The marketisation of the NHS has a high cost even if the contract does not go ahead. The process of tendering a contract can be abandoned at many points; obviously the longer it carries on the more money is effectively wasted by the CCG or trust. The Cambridgeshire and Peterborough contract that was abandoned soon after its start, cost the CCGs millions (see above), but the process of tendering can cost hundreds of thousands even if the contract tender is then stopped - money that could have been spent elsewhere by cash-strapped CCGs.
In April 2017, CCGs in Staffordshire finally abandoned the procurement of a ten year contract for cancer and end-of-life services worth £687 million. The whole process began in 2013 and has cost the four CCGs over £840,000. The tender process was paused in 2015 following the collapse of the UnitingCare Partnership contract in Cambridge and Peterborough. However, after restarting several months later in November 2016, a single final bidder emerged. This was a consortium of Interserve and two hospital trusts. Speaking on behalf of the CCGs, Andy Donald, chief officer at Stafford and Cannock Chase CCGs, said: “The remaining bidder couldn’t convince us they could deliver with the resources available.”
The contract allowed a single prime provider to commission services and the services would be measured against outcomes agreed by commissioners, including full recovery, longer life expectancy or pain free dignified deaths.

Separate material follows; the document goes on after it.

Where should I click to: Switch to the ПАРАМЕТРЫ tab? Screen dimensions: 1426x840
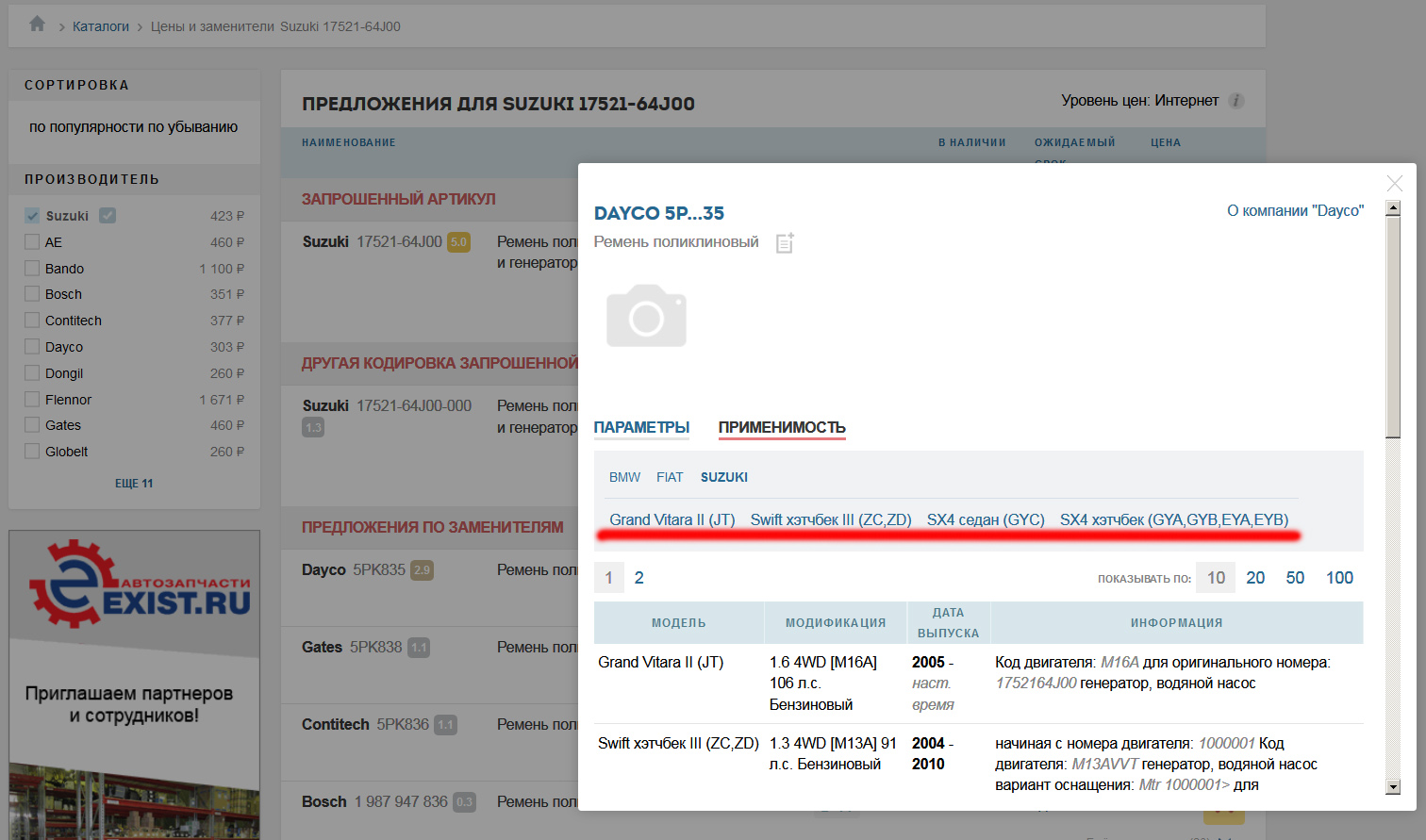pyautogui.click(x=641, y=428)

Another high profile contract abandonment was the West Sussex MSK contract. This £235 million contract for provision of musculoskeletal services in West Sussex with Coastal West Sussex CCG was awarded but never begun once it was determined just how much damage the contract would do to other NHS services in the region.
In September 2014 Coastal West Sussex CCG awarded the contract to BUPA and social enterprise CSH Surrey. However, pressure from the public and Western Sussex Hospitals Trust, forced the CCG to employ an auditor to assess the effect the contract would have on other NHS services in the area. The auditors concluded that the cumulative impact of loss of MSK services would result in the trust falling into deficit over the next five years. Western Sussex Hospitals had also warned that the loss of the contract could destabilise its trauma services. BUPA and CH Surrey withdrew from the process in January 2015 prior to signing the final contract.